Acredito que a proposta original era interessante e, sabe-se lá, mas até que poderia ser sadia. Mas, com mais de sete milhões de inscritos no canal (e mais uma série de “canais acessórios” que surgiram após o primeiro), a família deveria estar faturando consideravelmente com a monetização daquele conteúdo. Uma estimativa da Hotmart mostra que, a cada mil visualizações em um vídeo, o criador do conteúdo pode faturar até U$ 1,65. Canais com alto alcance, como o da Bel, superam os sete dígitos.
No entanto, o que fazia sucesso em 2015, talvez deixou de fazer sentido em 2020. Na ânsia de continuar faturando, parece que a família se perdeu, a mãe pesou nos comentários e “brincadeiras” que envolvem suas filhas e que estão disponíveis na internet. Lamento pelo o quê a Bel já passou até aqui.
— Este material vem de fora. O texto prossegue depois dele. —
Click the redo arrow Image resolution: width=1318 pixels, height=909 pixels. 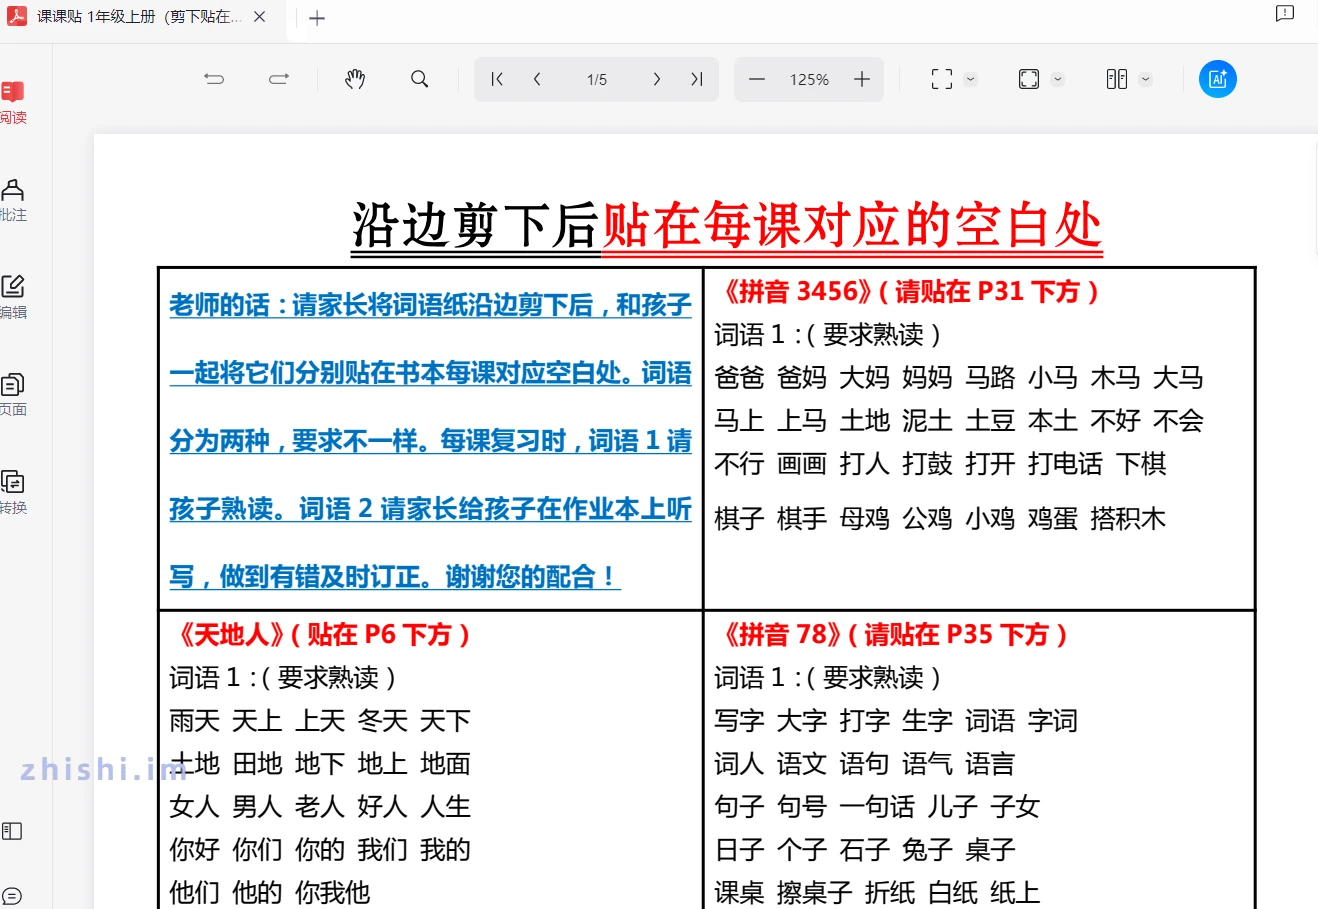point(279,79)
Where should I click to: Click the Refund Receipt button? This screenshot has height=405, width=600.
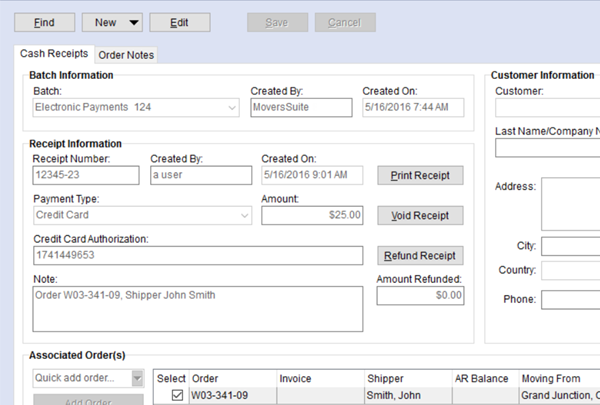click(x=420, y=255)
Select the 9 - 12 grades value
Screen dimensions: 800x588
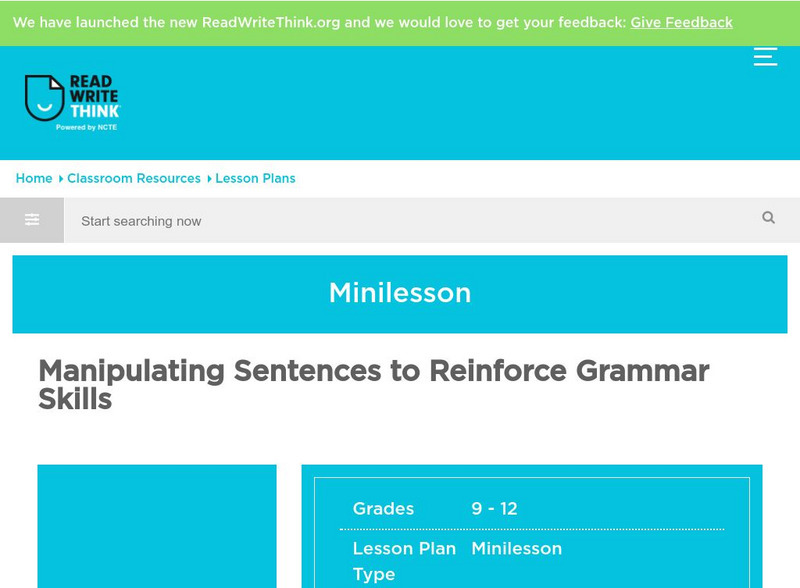tap(494, 509)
E lamento pelo que ela deve estar passando agora, uma ruptura emocional e com efeitos psicológicos inimagináveis.
No terceiro filme da franquia Meu Malvado Favorito, o vilão é um ator mirim que foi rechaçado pela crítica quando se transformou em adolescente. A comparação parece besta, mas me faz pensar que a Bel e a irmã, ainda mais nova, mais que criticadas ou responsabilizadas, precisam de apoio psicológico para enfrentar tamanha exposição e o trauma dos haters com a mãe, que, independente de agir de forma tóxica, é a referência materna delas.
Lamento pelo o quê a Bel já passou até aqui. E lamento pelo que ela deve estar passando agora, uma ruptura emocional e com efeitos psicológicos inimagináveis.
O caso chegou a ser noticiado em diversos sites e o apresentador Luiz Bacci, da Record, também fez críticas ao canal da Bel. Na reportagem exibida no programa Cidade Alerta, ele afirma que o Conselho Tutelar entrou em contato com a família. Desde que a polêmica começou, os comentários nos canais da família foram desativados. A mãe postou uma foto dizendo que não aceitaria o “ódio gratuito” vindo dos internautas e o pai das meninas enviou nota à imprensa afirmando que os vídeos são ficção.
Infância monetizada
No fim de 2019, o YouTube mudou a regra para monetização de vídeos com conteúdo voltado para o público infantil, seguindo a Lei de Privacidade Online das Crianças, ativa nos Estados Unidos, mas que afetou canais em toda a plataforma.
Uma decisão acertada, já que os pequenos são vulneráveis. O caso nos convida à reflexão: até que ponto pode ir a exposição dos nossos filhos na internet? Já me perguntei inúmeras vezes o que pode ser válido. Eu posto muitas fotos das minhas filhas pelo Instagram e o espaço, privado, tem servido como um álbum de recordações. Já tive vontade de apagar tudo: não sei como elas vão se sentir, no futuro, com a exposição. Muitas vezes, junto com as meninas, revemos fotos de alguns anos atrás, da gravidez, de quando elas eram menores. A narrativa pessoal, ali, têm importância.
Nas últimas semana, com o isolamento e as crianças sem aulas, usamos muito as chamadas de vídeo e o recurso de gravar vídeos e áudios para os amigos e familiares. Deu para perceber rapidamente o efeito desse uso no imaginário das crianças. A minha menina mais velha, que tem 5 anos, logo sentiu o “carinho” que recebia ali ou a reação das pessoas dependendo do que ela falava. Percebi que ela mudava de atitude quando estava gravando um vídeo, afetava a voz e nada mais parecia com ela mesma, com o natural. É claro: ali, ela recebi uma atenção demasiada, singularizada, que agradava o ego dela. Tivemos de diminuir a frequência, relativizar, explicar.
Claro que existem artistas mirins, talentosos e que tem esse “dom” para a exposição. Contudo, esses são as exceções, e não a regra. O caso #SalvemBelParaMeninas deve ser esclarecido mas, antes de tudo vale para todos como um alerta: vamos ensinar à crianças o afeto é antes presencial do que online. Likes e comentários são legais, mas, em geral, se resumem à vaidade. Concentre-se no real e, é claro: confira sempre o que seus filhos estão consumindo, repense e problematize os conteúdos vistos por eles e, caso produza conteúdo com seus filhos para a internet, pense bem antes de postar.